The Islamic State terror group's chemical weapons specialist who once worked for Saddam Hussein has been killed in a U.S.-led airstrike in Iraq, but a former vice chief of staff of the U.S. Army warns that al-Qaeda has "grown fourfold in the last five years."

The suspect, identified as Abu Malik, was reportedly killed in an airstrike near Mosul last Saturday, the US Central Command said Friday, according to Agence France Presse.

Malik was a chemical weapons engineer for Saddam Hussein, but supposedly sided with al-Qaeda after Iraq's invasion and then joined ISIS, or Islamic State of Iraq and Syria which is also known as ISIL.

"His death is expected to temporarily degrade and disrupt the terrorist network and diminish ISIL's ability to potentially produce and use chemical weapons against innocent people," the Command said in a statement.

It is believed that Malik helped ISIS "pursue a chemical weapons capability."

Meanwhile, former U.S. Gen. Jack Keane testified before the new members of the Senate Armed Services Committee that al-Qaeda and its affiliates have now exceeded Iran "in beginning to dominate multiple countries," and said that U.S. policies have failed, according to PJ Media.

"After U.S. troops pulled out of Iraq in 2011, ISIS emerged as a terrorist organization in Iraq, moved into Syria in 2012. Is it possible to look at that map in front of you and claim that the United States policy and strategy is working? Or that al-Qaeda is on the run? It is unmistakable that our policies have failed."

"And the unequivocal explanation is U.S. policy has focused on disengaging from the Middle East, while our stated policy is pivoting to the east," he added. U.S. policymakers, he went on to say, "choose to ignore the very harsh realities of the rise of radical Islam."

"In my view, we became paralyzed by the fear of adverse consequences in the Middle East after fighting two wars," he said. "Moreover, as we sit here this morning, in the face of radical Islam, U.S. policymakers refuse to accurately name the movement as radical Islam. We further choose not to define it, nor explain its ideology, and most critical, we have no comprehensive strategy to stop it or defeat it."

Keane also said that Iran declared the United States as a strategic enemy in 1980 and its goal is to drive the country out of the region, achieve regional hegemony, and destroy the state of Israel. "It [Iran] uses proxies, primarily as the world's number one state sponsoring terrorism. Thirty plus years Iran has used these proxies to attack the United States. To date, the result is U.S. troops left Lebanon, Saudi Arabia, and Iraq, while Iran has direct influence and some control over Beirut, Lebanon, Gaza, Damascus, Syria, Baghdad, Iraq, and now Sana'a, Yemen," the general continued."

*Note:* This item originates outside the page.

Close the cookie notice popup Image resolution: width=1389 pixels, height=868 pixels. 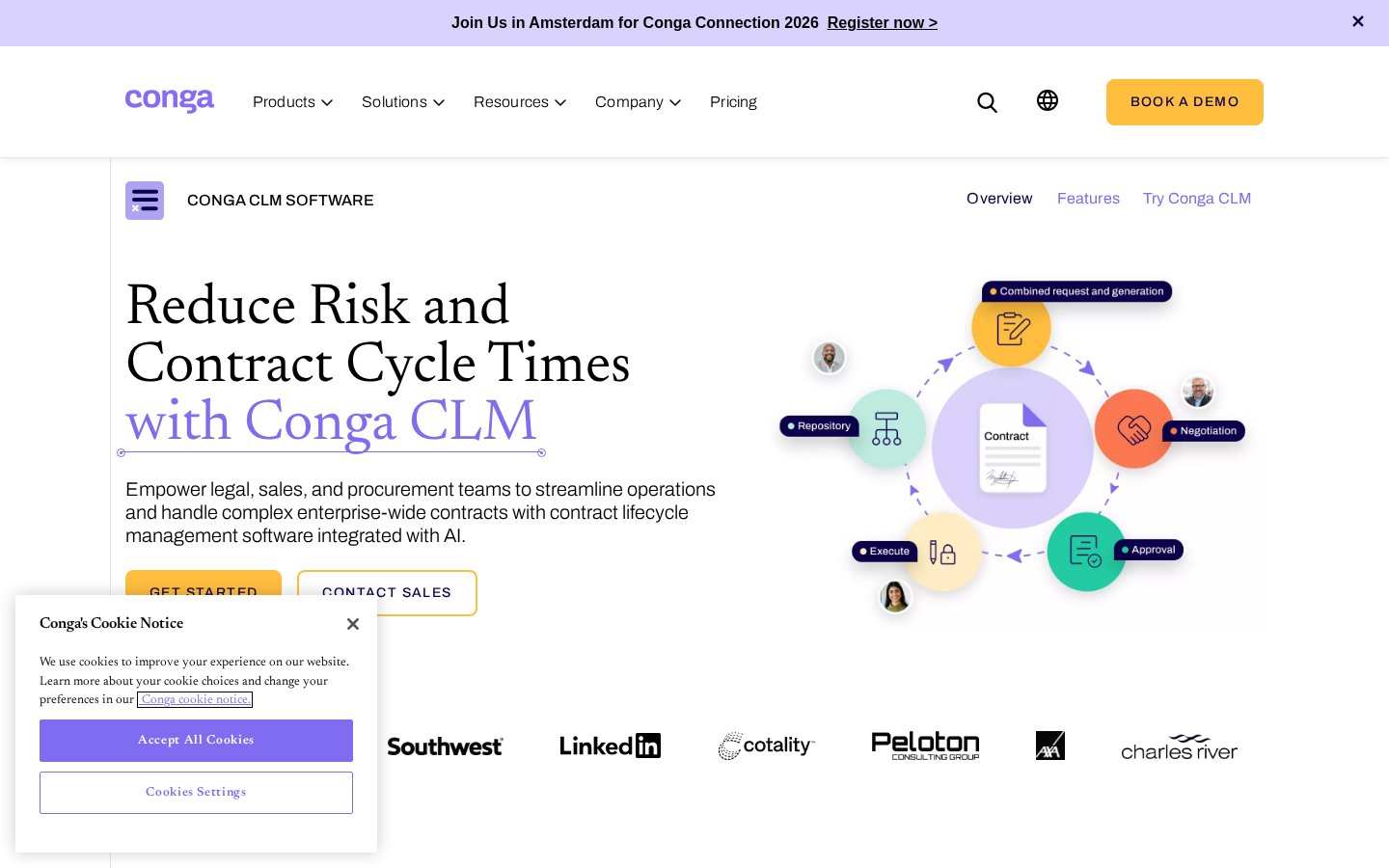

ISIS, an al-Qaeda offshoot which seeks to form an Islamic emirate in the Levant region through "jihad," has gained control over large territories in Iraq and Syria.

The Sunni group released a video last week that purported to show the killing of Haruna Yukawa, one of the two Japanese hostages, in Syria after Tokyo failed to pay a ransom. The terror group is now demanding the release of Sajida al Rashawi, an Iraqi woman jailed in Jordan for her role in a bombing, in exchange for Kenji Goto, the other Japanese captive.

ISIS has released videos showing the beheading of five Western hostages since August – of British hostages David Haines and Alan Henning, and U.S. citizens James Foley, Steven Sotloff and Abdul-Rahman Kassig.